288 In 1632, after about 25 years of exploration, colonization by Europeans of the lands surrounding the Bay of Fundy began in earnest. The settlers came from the Loire region of France, attracted by the coastal marshes. They were well acquainted with the techniques of dyking and draining in and around coastal marshes in their homeland as a result of activity by Dutch engineers invited to France in 1599 by King Henry IV. First to be reclaimed under this scheme were the Petit Poitou marsh along the Loire (1599– 1642) and the Petit Flandre marsh in the Saintonge district near Rochefort (1607– 1639) (Montbarbut 1985; Griffiths 1992). Early Acadian settlers applied the same techniques to tidal marshes in the New World. It was far easier to prepare this land than to clear thickly forested uplands (Fig. 62). At first the process proceeded peacefully.
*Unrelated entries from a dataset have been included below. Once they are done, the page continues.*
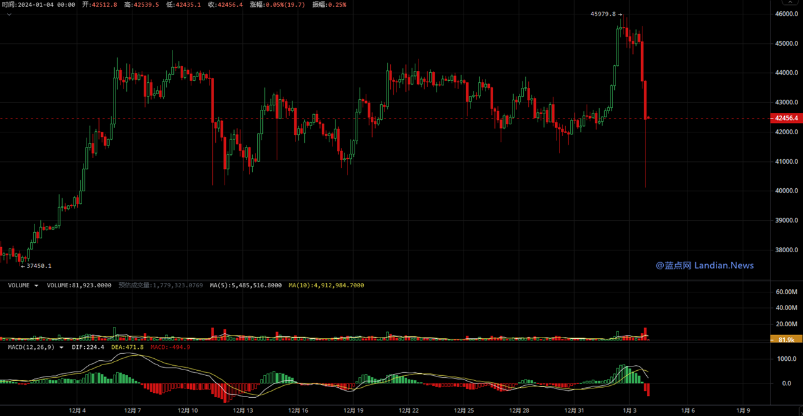Click the red current price tag 42456.4
803x416 pixels.
(x=786, y=118)
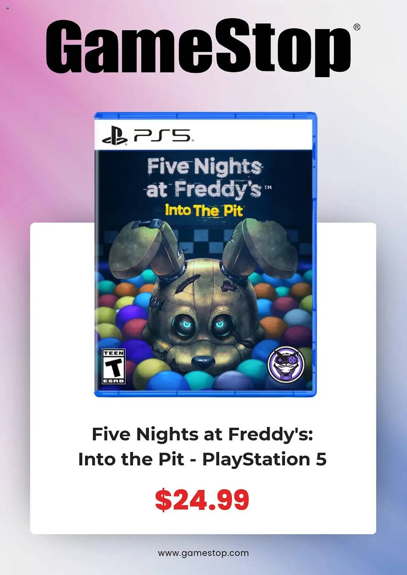407x575 pixels.
Task: Click the Five Nights at Freddy's cover title
Action: [x=205, y=178]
However, the struggle for political hegemony resulted in the forceful removal from the region in 1755 of approximately 10 000 settlers of French descent ("Acadians"). They were replaced by settlers from the British Isles and New England. The French had exploited to the limit the potential for dyking and draining the existing vegetated high salt marsh to form polders (van Veen 1939). Today 36 000 hectares of dykelands form a significant percentage of land suitable for agriculture in the Maritime Provinces of New Brunswick and Nova Scotia.

Fig. 62 Illustration shows the Acadians of Minas building of a dyke and an aboiteau near Grand Pré, Nova Scotia. Painting by Lewis Parker, in Dunn (1985, p. 11). Reproduced with permission.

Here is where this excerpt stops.